- **Your goal**: Only one span of the listing below is wanted: the lines from the one with "You are a GUI" through the one with "This screenshot has height=813, width=1280.", reproduced exactly, both ends kept.

*** Opening Records ***

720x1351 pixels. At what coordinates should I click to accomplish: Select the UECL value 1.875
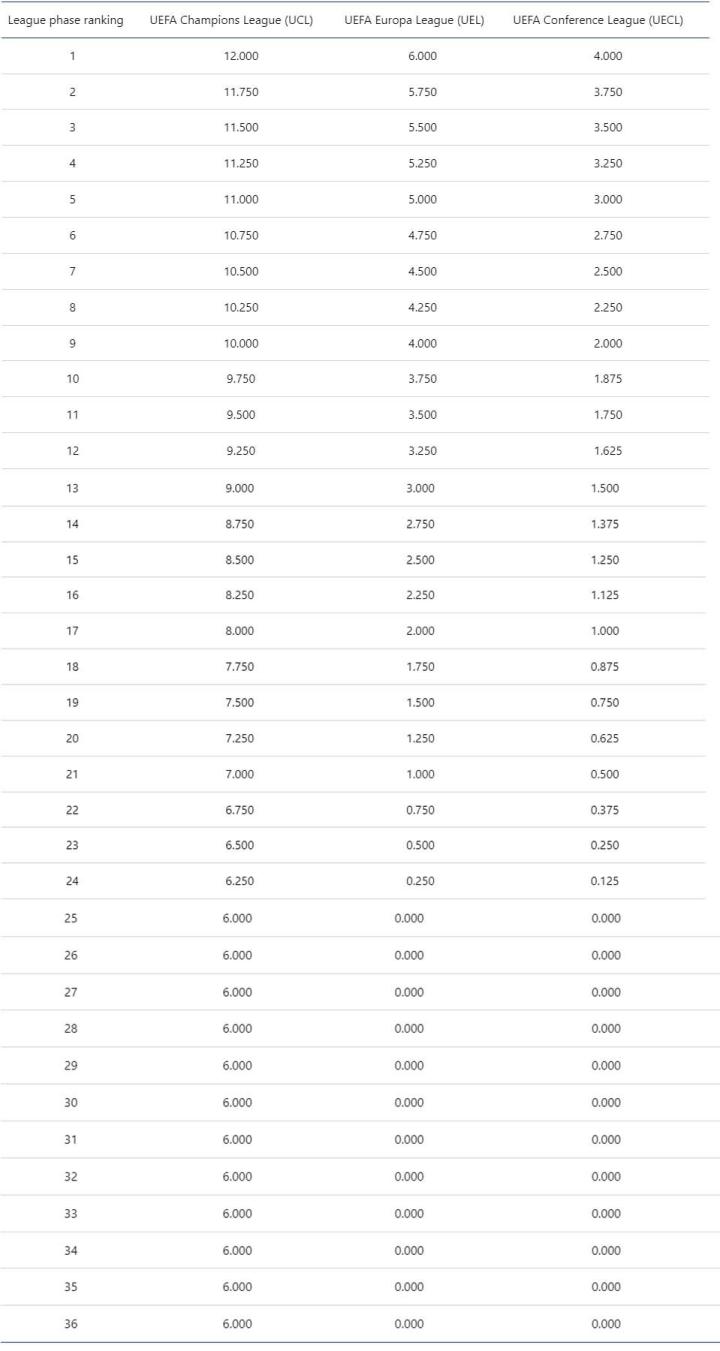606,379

*** Closing Records ***
*** Opening Records ***

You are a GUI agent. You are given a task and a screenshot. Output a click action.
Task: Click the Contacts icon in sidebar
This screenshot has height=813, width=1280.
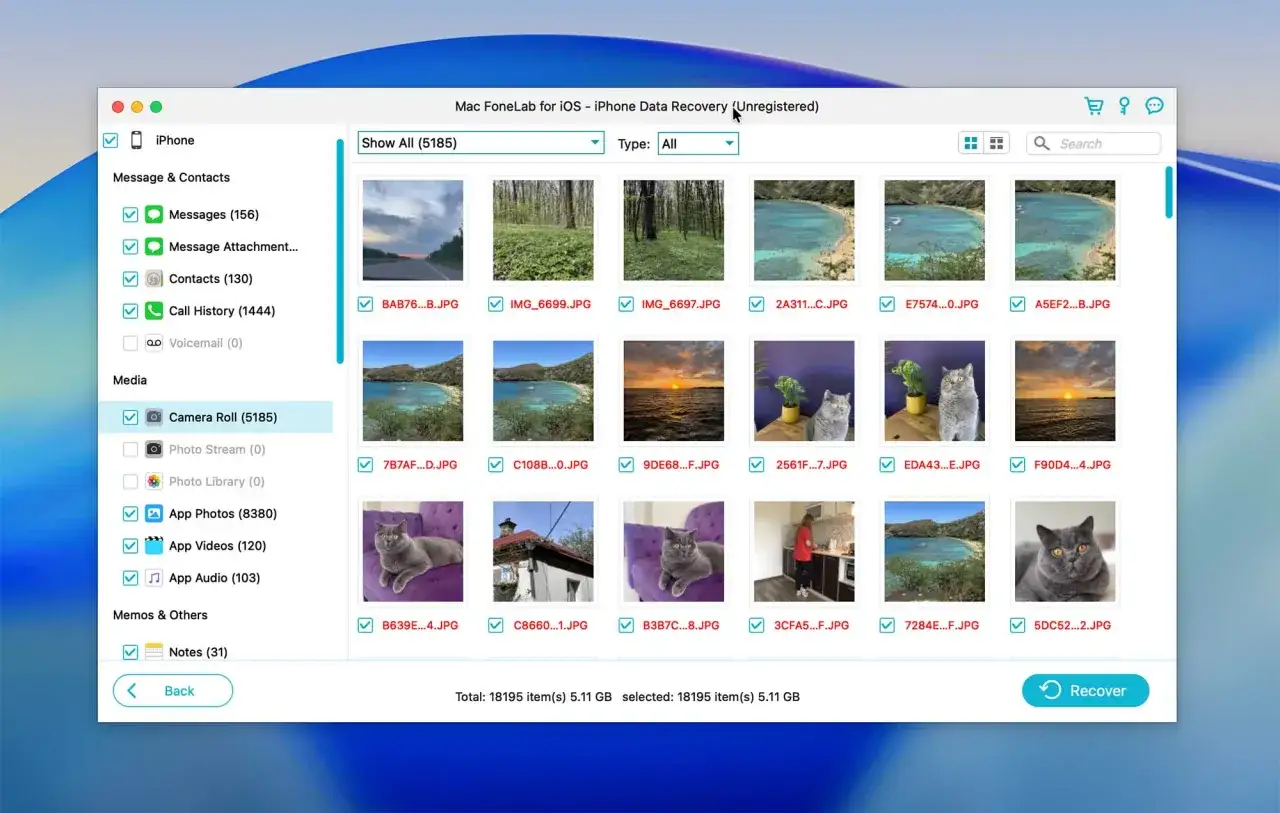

*** Closing Records ***

- **Response box**:
You are a GUI agent. You are given a task and a screenshot. Output a click action.
Task: Click the Contacts icon in sidebar
This screenshot has height=813, width=1280.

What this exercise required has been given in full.